Question

Unless otherwise specified, assume that all matrices in these exercises are \(n \times n\). Determine which of the matrices in Exercises 1-10 are invertible. Use a few calculations as possible. Justify your answer.

3.\(\left( {\begin{aligned}{*{20}{c}}5&0&0\\{ - 3}&{ - 7}&0\\8&5&{ - 1}\end{aligned}} \right)\)

Short answer

The matrix \(\left( {\begin{aligned}{*{20}{c}}5&0&0\\{ - 3}&{ - 7}&0\\8&5&{ - 1}\end{aligned}} \right)\) is invertible.

Step-by-step solution

State the invertible matrix theorem

Let Abe a square \(n \times n\) matrix. Then the following statements are equivalent.

For a given A, all these statements are either true or false.

1. Ais an invertible matrix.
2. Ais row equivalent to the identity matrix of the \(n \times n\) matrix.
3. Ahas n pivot positions.
4. The equation Ax = 0 has only a trivial solution.
5. The columns of A form a linearly independent set.
6. The linear transformation \(x \mapsto Ax\) is one-to-one.
7. The equation \(Ax = b\) has at least one solution for each b in \({\mathbb{R}^n}\).
8. The columns of Aspan \({\mathbb{R}^n}\).
9. The linear transformation \(x \mapsto Ax\) maps \({\mathbb{R}^n}\) onto \({\mathbb{R}^n}\).
10. There is an \(n \times n\) matrix Csuch that CA = I.
11. There is an \(n \times n\) matrix Dsuch that DA = I.
12. \({A^T}\) is an invertible matrix.

Apply the row operation

At row one, multiply row one by \(\frac{1}{5}\).

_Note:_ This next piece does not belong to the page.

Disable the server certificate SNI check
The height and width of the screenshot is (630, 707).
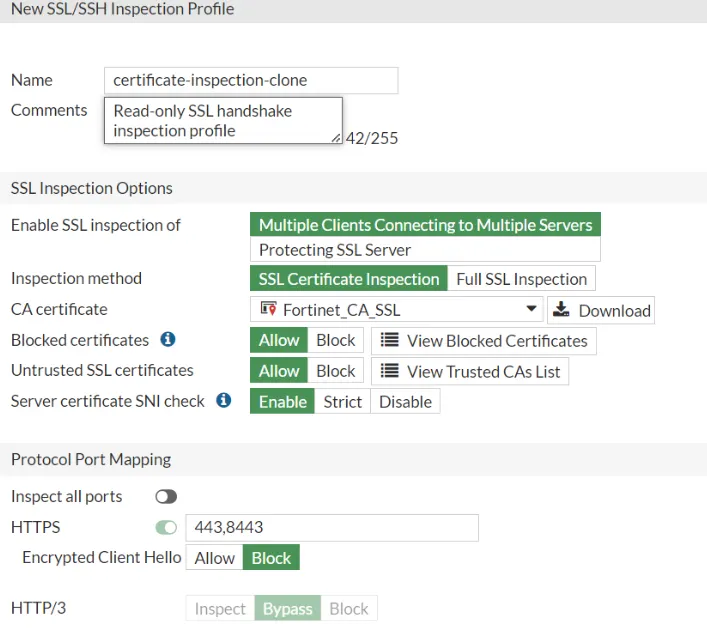[x=405, y=402]
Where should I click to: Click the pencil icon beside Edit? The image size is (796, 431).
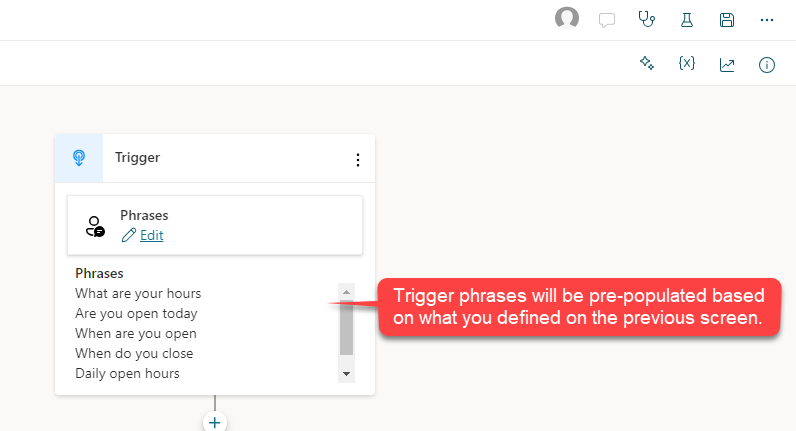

\(\left( {\begin{aligned}{*{20}{c}}1&0&0\\{ - 3}&{ - 7}&0\\8&5&{ - 1}\end{aligned}} \right)\)

At row two, multiply row one by 3 and add it to row two.

\(\left( {\begin{aligned}{*{20}{c}}1&0&0\\0&{ - 7}&0\\8&5&{ - 1}\end{aligned}} \right)\)

At row three, multiply row one by 8 and subtract it from row three.

\(\left( {\begin{aligned}{*{20}{c}}1&0&0\\0&{ - 7}&0\\0&5&{ - 1}\end{aligned}} \right)\)

Determine whether the matrix is invertible

A \(3 \times 3\) matrix has three pivot positions. It is invertible according to part (c) of the invertible matrix theorem.

Thus, the matrix \(\left( {\begin{aligned}{*{20}{c}}5&0&0\\{ - 3}&{ - 7}&0\\8&5&{ - 1}\end{aligned}} \right)\) is invertible.